The Affordable Care Act (ACA) requires all marketplace plans to cover a set of 10 essential health benefits. These benefits ensure that your insurance provides comprehensive coverage across a range of medical services[38].
The 10 Essential Health Benefits
All ACA plans—whether bronze, silver, gold or platinum—must include coverage for the following categories[39]:
- Emergency services
- Hospitalization (for surgeries and inpatient care)
- Laboratory services
- Mental health and substance use disorder services (including behavioral health treatment such as counseling and psychotherapy)
- Outpatient care
- Pediatric services (including dental and vision care)

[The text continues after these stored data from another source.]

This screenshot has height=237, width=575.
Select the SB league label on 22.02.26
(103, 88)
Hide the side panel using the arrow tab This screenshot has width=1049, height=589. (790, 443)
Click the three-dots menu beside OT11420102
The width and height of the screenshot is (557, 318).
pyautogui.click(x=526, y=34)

- Pregnancy, maternity and newborn services
- Prescription medications
- Preventive care, wellness services and chronic disease management
- Rehabilitative and habilitative services and devices to help people gain or recover functions after an injury or disability
Marketplace plans must also offer dental coverage for children; adults can often purchase dental coverage separately[40].
Preventive Care Without Cost Sharing
Preventive services are a key part of the essential health benefits. When you receive preventive care from an in‑network provider, you typically do not pay toward your deductible or any copay/coinsurance[41]. Examples of preventive services include:
Children’s Preventive Services[42]
- Autism screening at 18 months and age 2
- Fluoride varnish and lead screening
- Hearing screening for newborns
- Obesity screening and counseling
- Vision screening and well‑child visits
Adult Preventive Services[43]
- Colorectal cancer screening for adults ages 45–75
- Lung cancer screening for high‑risk adults ages 50–80
- One‑time abdominal aortic aneurysm screening for men of certain ages who have smoked
- Statin medications for adults ages 40–75 at high risk of heart disease
Women’s Preventive Services[44]
- Birth control services, including contraceptives, sterilization and counseling
- Bone‑density screening for women 65 and older (or younger women after menopause)
- Genetic counseling and testing (e.g., BRCA) for women with a family history of breast cancer
- Folic acid supplements for women who may become pregnant
- Maternal depression screening during well‑baby visits
- Screening mammograms and well‑woman visits
Out‑of‑Pocket Costs and Metal Levels
While preventive services are covered with no cost sharing, you will pay premiums and cost‑sharing for other services. Premium tax credits help reduce these costs for households within certain income limits[45]. Plans come in metal tiers (bronze through platinum) that reflect how you and the insurer share costs. Bronze plans have lower premiums but higher deductibles, while platinum plans have higher premiums and lower out‑of‑pocket costs.